Her doctor contacted her oncologist yesterday and they've decided against any more radiation therapy. I'll be picking Dad up about 2.30 today for a visit with her this afternoon and then I'm having dinner with R and L and M (Mark) at the tavern across the road from my place.

It feels like summer out there. It may be overcast with the threat (promise) of rain but it def. feels summery. Dammit.

Our emergency procedures have been under scrutiny the last couple of days - on Thursday we had a Code 1 (ie dangerous animal) escape and yesterday a drill simulating a fire in the Savannah. The first emergency response went like clockwork and was over in about 10 minutes.
The fire drill, however, brought out some of the bad acting skills in our keepers - "Cough...cough...the smoke's getting too much....hack....coff...I'm getting out of here...coff choke...."

From Friend Kim - The Gallery of Regrettable Food. "This is a simple introduction to poorly photographed foodstuffs and horrid recipes.

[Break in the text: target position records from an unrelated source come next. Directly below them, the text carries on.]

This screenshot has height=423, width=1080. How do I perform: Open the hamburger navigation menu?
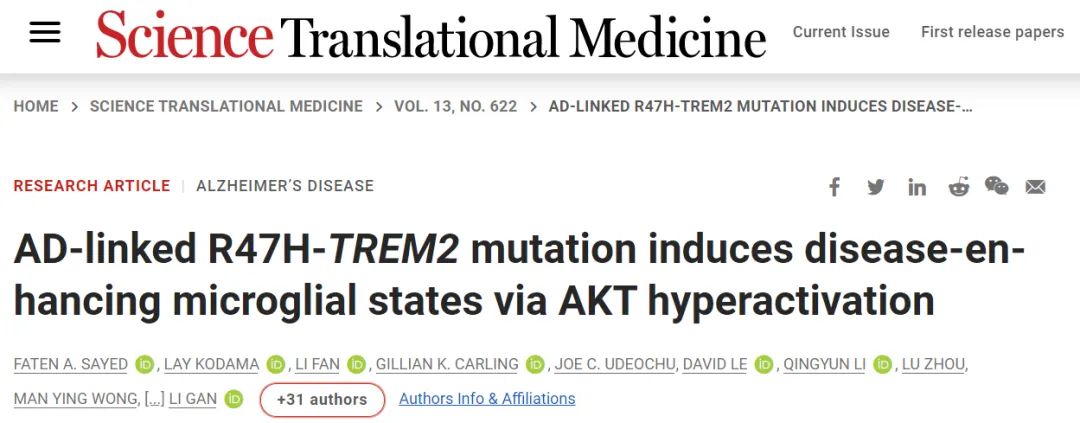point(45,32)
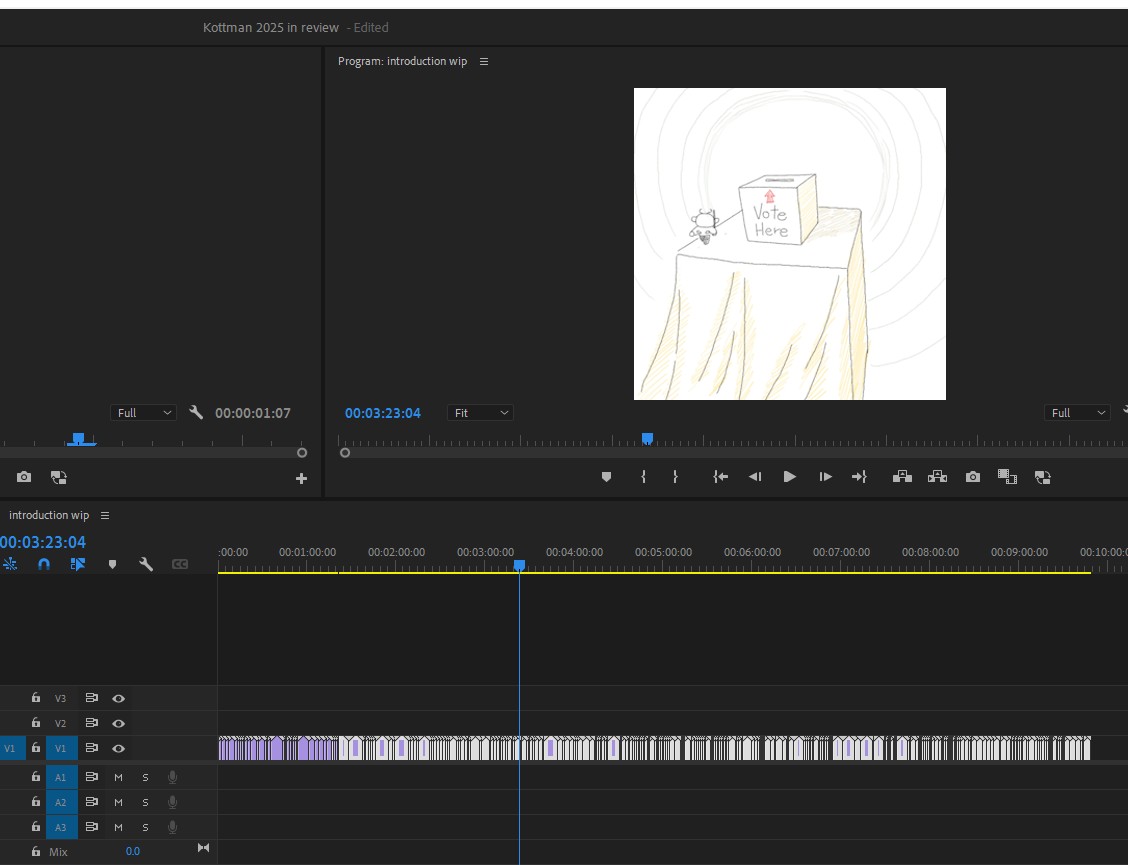This screenshot has height=865, width=1128.
Task: Play the sequence in Program monitor
Action: 789,477
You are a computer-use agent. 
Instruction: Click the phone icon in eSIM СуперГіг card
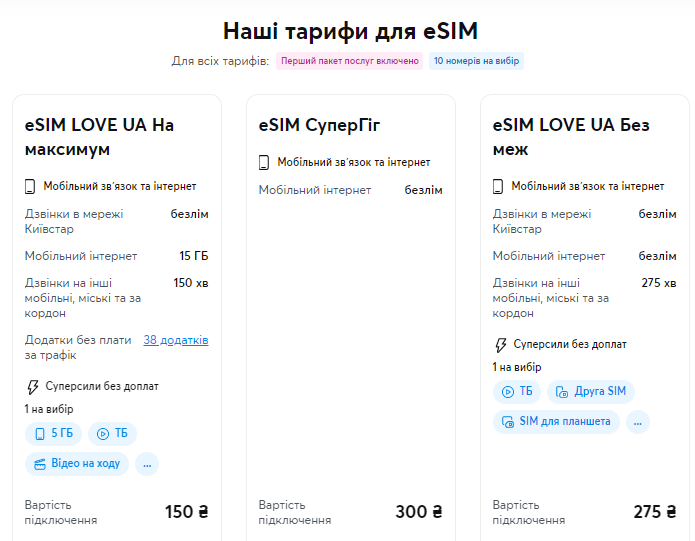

It's a wonder anyone in the 40s, 50s and 60s gained any weight; it's a miracle that people didn't put down their issue of Life magazine with a slight queasy list to their gut, and decide to sup on a nice bowl of shredded wheat and nothing else." The Knox's Gelatin recipes are particularly........revolting.

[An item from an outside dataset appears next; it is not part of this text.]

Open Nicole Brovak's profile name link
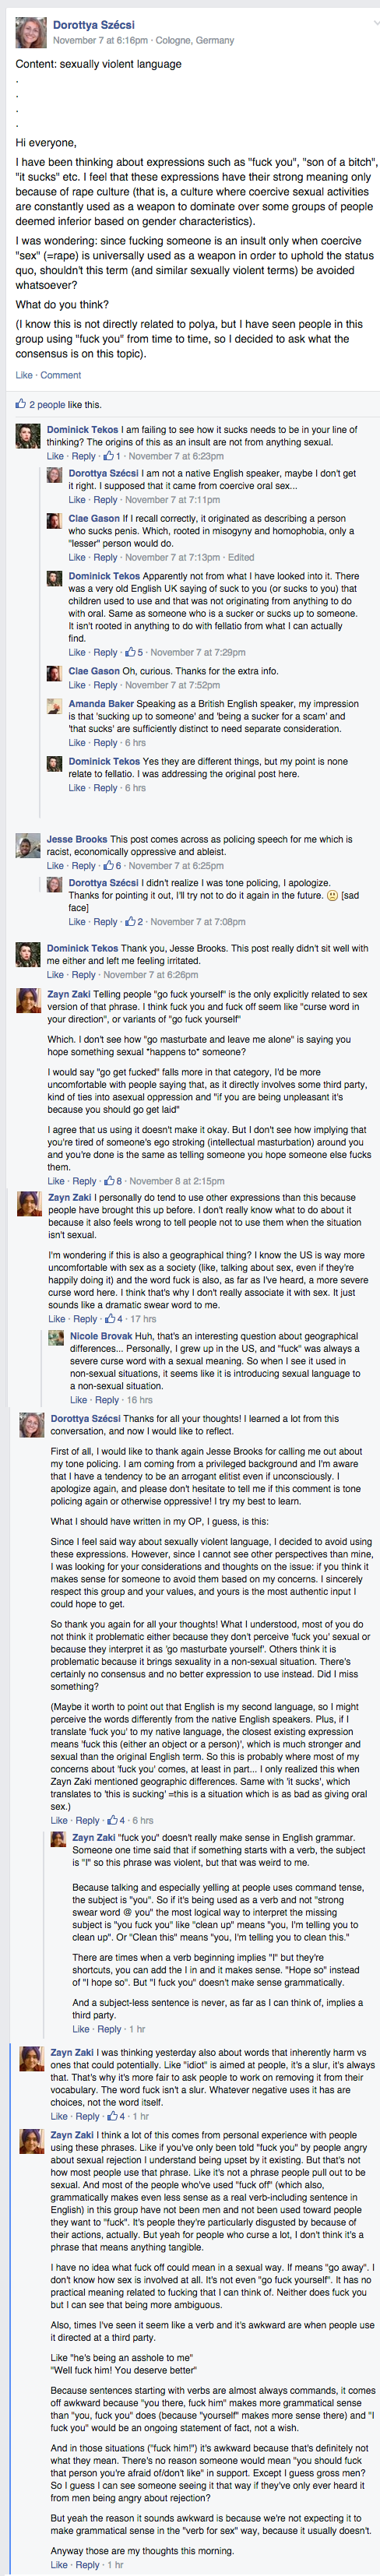380x2576 pixels. pos(100,1336)
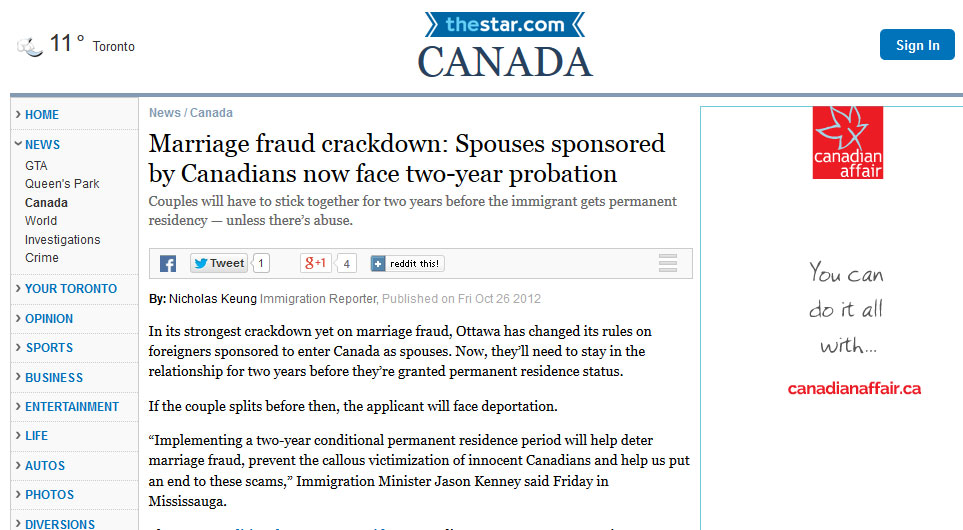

"This recipe, you might note, adds "the Midas touch," meaning that after your guests have handled the meal, you can melt them down and pour their bodies into ingots. Alchemy: it's the hidden advantage of Gel-Cookery!"

Wednesday, September 01, 2004

Like having your boobs slammed in the refrigerator door.

Mutterings continued.

I caught a cab to Royal Perth Hospital this morning, good thing I did or I would have got lost (me? Lost?? Never!). I got to the Breast Clinic half an hour early - mine was the first appointment but there was already someone else waiting. The mammogram looked like an aerial photograph of a city taken at night, lots of grey and black areas and two areas of stark white. These were the bits that the clinic wanted to have a look at. Changed into the sexy hospital top, sat for a bit and was then called in for more mammograms; three more mammograms each more painful than the last. I have black texta on my right breast marking exactly where the doubtful bits are; I'm assured it will wash off. The pain lasts seconds, just for as long as it takes to click the picture.

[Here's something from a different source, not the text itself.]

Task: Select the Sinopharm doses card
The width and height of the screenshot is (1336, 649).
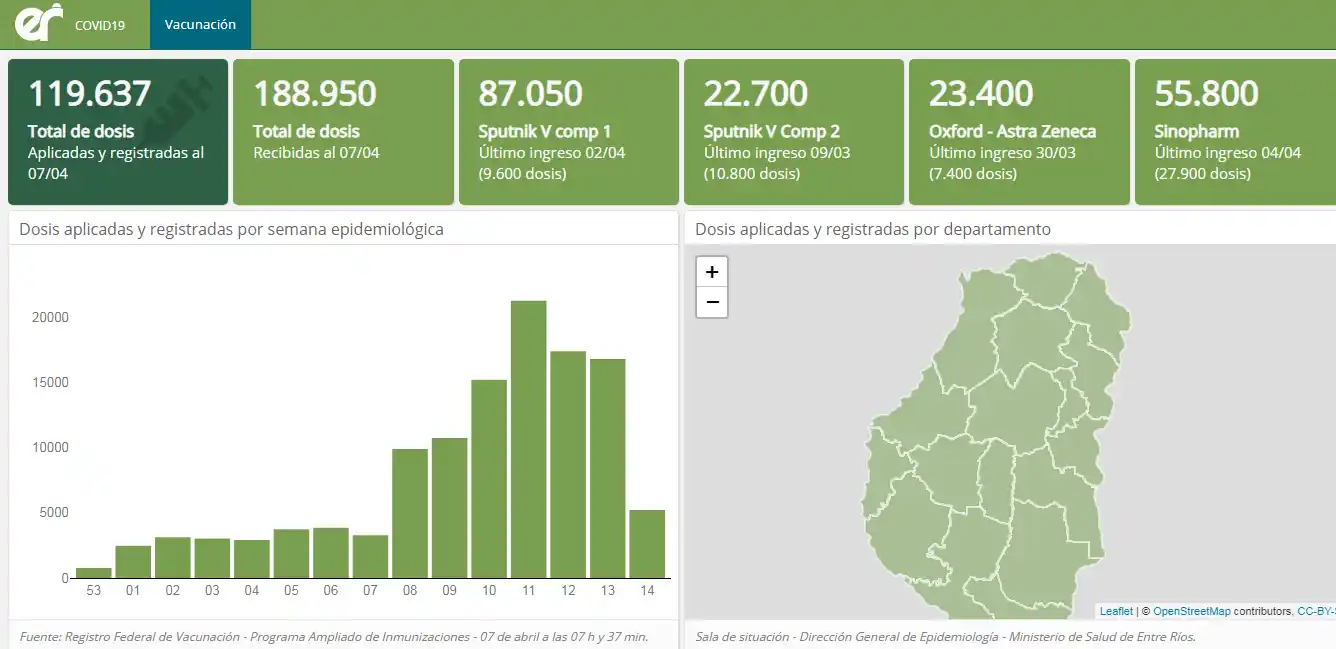Action: pyautogui.click(x=1235, y=132)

Back to the waiting room, called back for another (the most painful) mammogram and then back to the waiting room again. There were five other women in the small waiting room, all of us first timers and all of us more than a little frightened.

I was called into the doctor's office and she said, "We're sending you home." Silly me thinks, "There's nothing they can do for me!". Turns out it's normal glandular changes and I don't have to go back for another 2 years.

The larger waiting room at the front of the clinic was packed when I left - that's a lot of women.